Tous les acteurs des villes vont devoir se mettre aux goûts du jour ! Architectes et urbanistes, par exemple, ont du pain sur la planche pour parler agriculture urbaine ! Car, chemin faisant, il se pourrait désormais que vous croisiez un enclos mobile poussé par un éleveur urbain. Il se pourrait aussi que des habitants vivant en HLM vous vendent leur fromage de chèvre ! Et eux n’attendront pas que ça se passe !

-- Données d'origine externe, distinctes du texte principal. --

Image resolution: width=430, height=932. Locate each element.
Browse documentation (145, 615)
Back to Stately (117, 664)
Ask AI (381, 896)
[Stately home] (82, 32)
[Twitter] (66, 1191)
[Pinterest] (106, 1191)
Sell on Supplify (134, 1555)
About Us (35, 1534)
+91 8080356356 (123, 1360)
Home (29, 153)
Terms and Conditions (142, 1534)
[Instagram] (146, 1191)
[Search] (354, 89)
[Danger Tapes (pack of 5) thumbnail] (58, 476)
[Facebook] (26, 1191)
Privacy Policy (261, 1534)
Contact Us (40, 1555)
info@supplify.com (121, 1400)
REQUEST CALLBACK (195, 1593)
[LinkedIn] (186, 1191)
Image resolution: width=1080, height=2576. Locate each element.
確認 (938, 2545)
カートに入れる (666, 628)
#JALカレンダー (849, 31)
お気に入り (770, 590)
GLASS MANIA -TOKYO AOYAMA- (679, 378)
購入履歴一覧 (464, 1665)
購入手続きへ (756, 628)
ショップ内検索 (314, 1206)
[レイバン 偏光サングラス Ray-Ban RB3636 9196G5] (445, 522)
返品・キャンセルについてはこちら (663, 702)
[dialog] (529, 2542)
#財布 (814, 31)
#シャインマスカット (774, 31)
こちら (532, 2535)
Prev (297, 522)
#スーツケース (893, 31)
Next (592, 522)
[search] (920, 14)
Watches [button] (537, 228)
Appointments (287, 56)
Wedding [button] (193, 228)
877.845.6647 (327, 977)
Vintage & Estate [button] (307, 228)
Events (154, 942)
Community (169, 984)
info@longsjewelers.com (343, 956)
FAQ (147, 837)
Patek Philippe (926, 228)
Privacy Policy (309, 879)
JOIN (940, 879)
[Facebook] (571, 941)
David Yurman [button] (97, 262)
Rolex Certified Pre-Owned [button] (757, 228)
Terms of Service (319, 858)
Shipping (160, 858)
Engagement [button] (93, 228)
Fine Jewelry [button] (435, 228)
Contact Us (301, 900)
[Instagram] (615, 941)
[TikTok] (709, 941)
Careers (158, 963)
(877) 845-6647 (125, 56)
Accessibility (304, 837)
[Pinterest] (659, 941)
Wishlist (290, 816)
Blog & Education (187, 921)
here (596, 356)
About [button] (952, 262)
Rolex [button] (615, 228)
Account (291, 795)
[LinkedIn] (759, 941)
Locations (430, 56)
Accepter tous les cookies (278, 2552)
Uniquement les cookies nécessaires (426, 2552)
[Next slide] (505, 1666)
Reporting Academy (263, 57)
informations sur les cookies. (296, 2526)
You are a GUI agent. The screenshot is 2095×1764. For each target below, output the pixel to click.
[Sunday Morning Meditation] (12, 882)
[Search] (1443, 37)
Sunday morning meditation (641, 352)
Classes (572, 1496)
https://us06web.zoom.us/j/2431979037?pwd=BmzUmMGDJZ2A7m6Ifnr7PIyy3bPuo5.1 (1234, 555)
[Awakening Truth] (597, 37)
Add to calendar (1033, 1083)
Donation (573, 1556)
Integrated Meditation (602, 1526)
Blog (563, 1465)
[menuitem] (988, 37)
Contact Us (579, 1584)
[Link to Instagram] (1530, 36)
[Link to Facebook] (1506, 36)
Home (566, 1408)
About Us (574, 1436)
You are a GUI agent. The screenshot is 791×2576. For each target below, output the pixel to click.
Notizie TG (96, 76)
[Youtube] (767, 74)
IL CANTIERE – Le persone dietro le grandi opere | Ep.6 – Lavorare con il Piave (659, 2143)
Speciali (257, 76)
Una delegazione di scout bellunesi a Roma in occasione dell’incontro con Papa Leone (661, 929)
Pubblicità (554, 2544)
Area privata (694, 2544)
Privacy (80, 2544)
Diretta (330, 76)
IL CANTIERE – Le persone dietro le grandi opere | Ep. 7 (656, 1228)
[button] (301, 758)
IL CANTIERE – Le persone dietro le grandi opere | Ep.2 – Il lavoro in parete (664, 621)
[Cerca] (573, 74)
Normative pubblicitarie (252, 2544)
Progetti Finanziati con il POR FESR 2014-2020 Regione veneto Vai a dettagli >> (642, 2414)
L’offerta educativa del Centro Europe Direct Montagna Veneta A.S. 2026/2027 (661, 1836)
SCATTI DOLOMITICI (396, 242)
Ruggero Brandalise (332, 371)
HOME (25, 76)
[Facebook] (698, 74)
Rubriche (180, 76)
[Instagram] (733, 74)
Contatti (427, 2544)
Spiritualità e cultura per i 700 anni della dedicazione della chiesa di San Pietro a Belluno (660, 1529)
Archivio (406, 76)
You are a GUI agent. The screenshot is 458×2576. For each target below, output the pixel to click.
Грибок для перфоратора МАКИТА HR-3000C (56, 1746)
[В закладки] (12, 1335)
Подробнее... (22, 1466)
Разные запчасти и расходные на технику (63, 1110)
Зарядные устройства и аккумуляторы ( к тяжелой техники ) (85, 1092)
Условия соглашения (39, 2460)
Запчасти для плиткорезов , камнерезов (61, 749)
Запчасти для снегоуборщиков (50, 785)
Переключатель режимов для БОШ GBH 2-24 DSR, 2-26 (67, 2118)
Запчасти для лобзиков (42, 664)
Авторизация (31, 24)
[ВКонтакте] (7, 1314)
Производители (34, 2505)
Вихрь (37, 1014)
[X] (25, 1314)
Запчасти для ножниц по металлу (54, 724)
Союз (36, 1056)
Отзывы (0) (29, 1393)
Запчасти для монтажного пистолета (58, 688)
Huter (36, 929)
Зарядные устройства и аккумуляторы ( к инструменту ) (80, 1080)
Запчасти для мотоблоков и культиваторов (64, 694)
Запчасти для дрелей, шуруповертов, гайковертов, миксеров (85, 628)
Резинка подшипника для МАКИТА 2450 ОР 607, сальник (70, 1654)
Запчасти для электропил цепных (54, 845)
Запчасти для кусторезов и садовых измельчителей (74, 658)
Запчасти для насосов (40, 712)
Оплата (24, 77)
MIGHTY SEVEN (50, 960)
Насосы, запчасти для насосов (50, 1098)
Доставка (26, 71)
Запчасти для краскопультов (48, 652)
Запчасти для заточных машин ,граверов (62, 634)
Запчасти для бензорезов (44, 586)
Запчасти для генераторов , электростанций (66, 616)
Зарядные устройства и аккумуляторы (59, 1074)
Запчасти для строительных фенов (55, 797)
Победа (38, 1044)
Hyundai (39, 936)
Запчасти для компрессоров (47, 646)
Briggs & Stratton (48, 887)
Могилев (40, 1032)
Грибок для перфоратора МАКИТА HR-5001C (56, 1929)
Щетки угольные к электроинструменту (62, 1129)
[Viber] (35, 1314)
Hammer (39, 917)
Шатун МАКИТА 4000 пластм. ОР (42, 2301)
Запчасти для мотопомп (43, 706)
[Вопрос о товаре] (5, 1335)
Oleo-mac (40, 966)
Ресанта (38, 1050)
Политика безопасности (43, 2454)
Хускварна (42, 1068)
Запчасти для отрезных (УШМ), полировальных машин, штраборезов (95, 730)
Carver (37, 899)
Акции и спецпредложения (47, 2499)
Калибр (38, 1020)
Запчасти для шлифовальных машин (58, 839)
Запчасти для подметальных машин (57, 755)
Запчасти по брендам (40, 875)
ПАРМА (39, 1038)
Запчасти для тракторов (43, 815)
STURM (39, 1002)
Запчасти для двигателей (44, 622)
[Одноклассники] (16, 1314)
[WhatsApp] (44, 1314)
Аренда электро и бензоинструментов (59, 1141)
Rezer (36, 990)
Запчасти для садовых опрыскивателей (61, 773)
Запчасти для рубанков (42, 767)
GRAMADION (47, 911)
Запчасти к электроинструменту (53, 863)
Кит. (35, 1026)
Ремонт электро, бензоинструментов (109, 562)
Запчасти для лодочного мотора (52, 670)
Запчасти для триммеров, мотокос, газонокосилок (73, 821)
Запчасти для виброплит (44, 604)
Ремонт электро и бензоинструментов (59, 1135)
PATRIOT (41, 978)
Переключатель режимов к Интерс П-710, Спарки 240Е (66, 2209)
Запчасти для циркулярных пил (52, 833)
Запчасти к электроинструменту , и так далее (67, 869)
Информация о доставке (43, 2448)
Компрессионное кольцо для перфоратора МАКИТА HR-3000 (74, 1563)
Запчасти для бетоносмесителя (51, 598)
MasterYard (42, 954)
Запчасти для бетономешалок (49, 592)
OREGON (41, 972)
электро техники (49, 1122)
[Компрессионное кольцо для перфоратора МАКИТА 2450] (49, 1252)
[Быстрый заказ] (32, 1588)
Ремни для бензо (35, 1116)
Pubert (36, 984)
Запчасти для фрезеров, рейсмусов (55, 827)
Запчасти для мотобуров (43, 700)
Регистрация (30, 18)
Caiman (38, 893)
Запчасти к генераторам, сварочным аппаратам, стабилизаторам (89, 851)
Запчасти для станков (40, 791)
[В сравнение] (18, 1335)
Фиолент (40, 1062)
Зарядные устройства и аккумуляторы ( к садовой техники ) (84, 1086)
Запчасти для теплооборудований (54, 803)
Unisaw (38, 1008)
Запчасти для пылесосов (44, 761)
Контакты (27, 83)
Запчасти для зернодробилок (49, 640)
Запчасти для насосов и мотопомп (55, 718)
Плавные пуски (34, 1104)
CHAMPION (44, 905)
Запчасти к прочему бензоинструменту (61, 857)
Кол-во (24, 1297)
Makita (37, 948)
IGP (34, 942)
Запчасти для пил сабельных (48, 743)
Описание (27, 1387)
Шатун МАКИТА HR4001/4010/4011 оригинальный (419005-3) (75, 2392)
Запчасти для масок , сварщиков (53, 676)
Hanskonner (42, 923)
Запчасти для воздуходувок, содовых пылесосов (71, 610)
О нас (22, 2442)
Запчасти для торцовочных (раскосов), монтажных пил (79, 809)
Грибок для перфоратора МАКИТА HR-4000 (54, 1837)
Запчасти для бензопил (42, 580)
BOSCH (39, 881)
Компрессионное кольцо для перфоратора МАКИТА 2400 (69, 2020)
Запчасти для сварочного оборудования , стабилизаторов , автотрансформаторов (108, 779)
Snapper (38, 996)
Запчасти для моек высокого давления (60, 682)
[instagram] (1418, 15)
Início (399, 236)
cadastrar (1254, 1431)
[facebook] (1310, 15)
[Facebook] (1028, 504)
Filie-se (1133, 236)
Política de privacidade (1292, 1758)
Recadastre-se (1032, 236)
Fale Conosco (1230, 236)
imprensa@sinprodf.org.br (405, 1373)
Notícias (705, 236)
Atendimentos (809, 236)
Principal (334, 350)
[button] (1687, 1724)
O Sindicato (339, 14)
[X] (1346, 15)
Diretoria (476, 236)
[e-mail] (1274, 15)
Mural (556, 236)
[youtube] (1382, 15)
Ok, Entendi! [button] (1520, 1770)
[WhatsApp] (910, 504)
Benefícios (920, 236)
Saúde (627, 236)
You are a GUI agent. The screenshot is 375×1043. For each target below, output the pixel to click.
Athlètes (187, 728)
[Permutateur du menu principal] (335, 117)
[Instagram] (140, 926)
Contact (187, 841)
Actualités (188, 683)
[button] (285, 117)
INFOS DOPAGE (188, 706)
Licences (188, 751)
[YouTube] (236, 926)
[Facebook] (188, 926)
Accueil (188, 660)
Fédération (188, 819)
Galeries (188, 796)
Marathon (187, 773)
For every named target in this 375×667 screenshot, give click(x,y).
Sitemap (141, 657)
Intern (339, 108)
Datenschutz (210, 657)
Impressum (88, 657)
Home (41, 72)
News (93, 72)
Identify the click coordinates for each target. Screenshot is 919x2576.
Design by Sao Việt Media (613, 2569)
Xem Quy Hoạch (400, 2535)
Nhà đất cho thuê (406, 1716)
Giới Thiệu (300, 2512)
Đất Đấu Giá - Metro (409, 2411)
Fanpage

Alors ? Se loger ou se nourrir ?

Nul besoin de choisir ! À la question « faudra-t-il encore des paysans pour nourrir le monde ? » la réponse est oui ! Les consommateurs sont plus nombreux à déployer des réponses citoyennes pour compenser les timides résultats du législateur. Mais clé des villes ou clé des champs, demain, celles-ci pourraient n’ouvrir qu’une seule et même porte ! Agriculteurs, paysans ou jardiniers ingénieux devront relever collectivement le défi d’une production plus locale. Des assiettées de qualité pour tous, tout en permettant d’accueillir de nouveaux habitants ! Un art de vivre pour satisfaire rats des villes comme rats des champs.